Do UOL, em São Paulo

15/08/2016 12h02

Nos anos 90, Alberto Hiar, diretor criativo da Cavalera, era conhecido por ser figura fácil em shows de bandas como Ratos de Porão e Sepultura. O amor pelo rock, claro, acabou norteando as coleções da marca brasileira criada por ele junto a Igor Cavalera em 1995 (o ex-baterista do Sepultura deixou a sociedade há dez anos). Então, tal qual foi a surpresa quando Hiar anunciou que as roupas do Verão 2017 teriam inspiração em um universo tão distante do originário: o sertanejo. "Sou um traidor do movimento", brincou o empresário em entrevista ao UOL.

Para mostrar a coleção “Nossa Moda de Viola”, cujas peças traduzem elementos da estética caipira sem perder os ares rebeldes da Cavalera, Alberto fez um misto de versão atualizada do programa “Amigos”, que reunia, nos anos 90, as principais duplas sertanejas, e Victoria’s Secret Fashion Show, que combina performances musicais com desfile de lingerie. "Nunca vamos deixar de ter o rock em nosso DNA, mas somos uma marca brasileira, então preciso retratar a pluralidade da nossa cultura", falou o estilista no backstage. "E, para mim, essa coisa do sincretismo também é muito importante, porque existe o preconceito, mas quando toca a música [sertaneja] a gente vê todo mundo cantando".

Para isso, Alberto Hiar convidou desde "dinossauros" da música caipira, como Milionário, Marciano e o Trio Parada Dura, até ídolos do sertanejo universitário, como a dupla Thaeme e Thiago e Fernando, de Fernando e Sorocaba, para desfilar e cantar um repertório que incluiu "Romaria" e "Evidências" na última terça-feira (9), em São Paulo (SP). "Independentemente de gostar ou não de alguns cantores, a gente procurou trazer e ouvir todos eles", explicou Alberto. "Eu não conhecia este universo, mas eles são muito unidos. Vejo um respeito que eles têm pelos mais velhos que muitas vezes não encontro no rock."
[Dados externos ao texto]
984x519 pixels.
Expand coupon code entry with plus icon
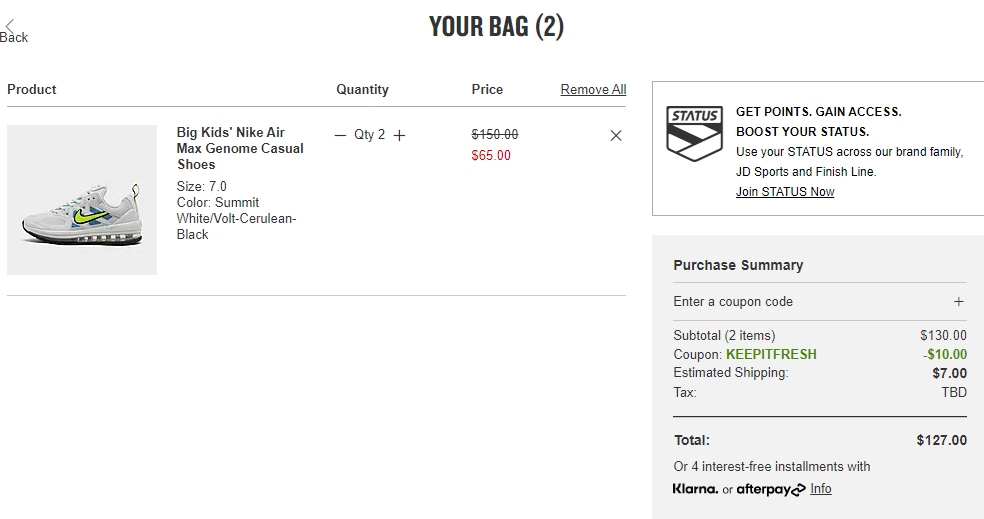tap(958, 302)
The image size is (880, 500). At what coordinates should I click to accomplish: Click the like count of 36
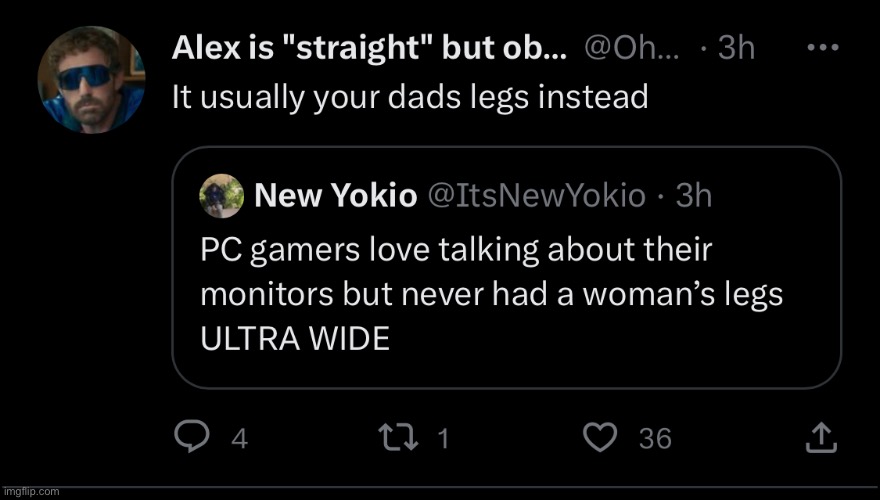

De acordo com o diretor criativo, a ideia de fazer uma coleção inspirada neste gênero musical surgiu enquanto assistia a um filme em um voo. "Tinha um personagem que era um caubói, mas eu tinha certeza que ele era roqueiro. Foi quando percebi que tinha este movimento do 'new caipira'", afirmou. "Quando fizemos a nossa pesquisa, a gente foi atrás de referências em relação a texturas, estampas, características que poderíamos colocar ou não dentro da nossa coleção. Observamos que existe um novo sertanejo, o sertanejo rock. Por exemplo, o Fernando, do Fernando e Sorocaba, poderia estar tocando numa banda de rock com muita facilidade".

Alberto não nega que a coleção seja uma forma de se aproximar do vasto público deste gênero musical que dominou o mercado de entretenimento. "Somos uma marca democrática. Não vamos deixar de vender para as prostitutas, lésbicas, travestis, 'vermelhos' ou 'azuis', desde que eles tenham cartão de crédito". Mas o que o Alberto roqueiro dos anos 90 acharia de tudo isso? "Estou pouco me lixando. Houve uma evolução do Alberto daquela época para cá. Ele errou por não abrir os olhos para as coisas diferentes. Podia continuar gostando de Ratos de Porão e Sepultura, mas não precisava tomar as atitudes preconceituosas que tomei em relação a outras músicas que poderia ter aprendido a ouvir. Talvez não a gostar e nem a seguir, mas pelo menos a respeitar".